Thank you for this thoughtful suggestion. While we agree that expressing acid concentrations in moles would be more chemically rigorous, in the context of winemaking and enology, concentrations are most commonly reported in grams per liter in both industry practice and the literature cited. To maintain consistency and comparability with prior studies, we have chosen to retain the current units.

Reviewer 4 Report

Comments and Suggestions for Authors

A very interesting manuscript on organic acid content of varietal red wines from Canary Islands. The manuscript is very well prepared and loaded with interesting and useful information. The materials and methods and suitable for such a study, the results are clearly presented and thoroughly analyzed and discussed.
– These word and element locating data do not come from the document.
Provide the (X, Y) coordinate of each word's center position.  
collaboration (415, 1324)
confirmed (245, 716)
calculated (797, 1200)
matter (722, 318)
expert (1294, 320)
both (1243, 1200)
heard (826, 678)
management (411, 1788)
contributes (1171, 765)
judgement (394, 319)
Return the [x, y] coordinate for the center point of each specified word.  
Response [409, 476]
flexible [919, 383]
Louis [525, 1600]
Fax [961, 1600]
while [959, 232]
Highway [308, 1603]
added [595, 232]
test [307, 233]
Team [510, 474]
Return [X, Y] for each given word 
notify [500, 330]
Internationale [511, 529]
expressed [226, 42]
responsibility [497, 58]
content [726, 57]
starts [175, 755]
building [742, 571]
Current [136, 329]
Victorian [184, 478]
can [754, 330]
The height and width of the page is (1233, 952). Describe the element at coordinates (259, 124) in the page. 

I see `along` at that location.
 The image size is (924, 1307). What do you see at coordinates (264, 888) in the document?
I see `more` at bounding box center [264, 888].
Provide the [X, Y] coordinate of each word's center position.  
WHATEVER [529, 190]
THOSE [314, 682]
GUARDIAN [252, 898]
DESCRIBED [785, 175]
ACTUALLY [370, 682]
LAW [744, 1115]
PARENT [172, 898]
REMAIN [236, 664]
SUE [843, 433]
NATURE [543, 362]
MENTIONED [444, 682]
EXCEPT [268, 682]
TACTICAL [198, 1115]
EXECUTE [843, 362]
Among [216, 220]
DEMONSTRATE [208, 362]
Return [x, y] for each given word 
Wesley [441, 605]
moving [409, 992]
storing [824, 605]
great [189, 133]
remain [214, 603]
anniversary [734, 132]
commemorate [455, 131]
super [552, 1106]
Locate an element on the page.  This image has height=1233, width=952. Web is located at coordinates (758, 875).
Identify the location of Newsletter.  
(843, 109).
Only a couple of minor improvements are necessary:

l.  75, 78, 79 please write genera names in italics

l. 75 please specify if 'Lactobacillus' refers to the Lactobacillus genus after the nomenclature change or the Lactobacillus sensu lato genus, i.e. before the nomenclature change

Table 2. please check the TE.HC value of LN 

Author Response

Thank you very much for your kind comments, corrections and suggestions, which have allowed us to improve our manuscript.

• Comment l.  75, 78, 79 please write genera names in italics

Thank you for pointing this out. We have revised the manuscript accordingly and ensured that all bacterial genera (i.e., Acetobacter, Lactobacillus, and Penicillium) are now written in italics to comply with taxonomic conventions.

 

• 75 please specify if 'Lactobacillus' refers to the Lactobacillus genus after the nomenclature change or the Lactobacillus sensu lato genus, i.e. before the nomenclature change

We appreciate this observation. In this context, 'Lactobacillus' refers to the Lactobacillus sensu lato group (before the recent taxonomic reclassification). We have added this clarification in the text to ensure precision and avoid ambiguity.

 

• Table 2. please check the TE.HC value of LN 

Thank you for drawing our attention to this. We have re-checked the data and found a typographical error in the TE.HC value for the LN cultivar in Table 2. The previously reported value of 84.7 has been corrected to 84.72, consistent with the underlying dataset

Round 2

Reviewer 1 Report

Comments and Suggestions for Authors

The authors addressed all my comments and the manuscript has been improved.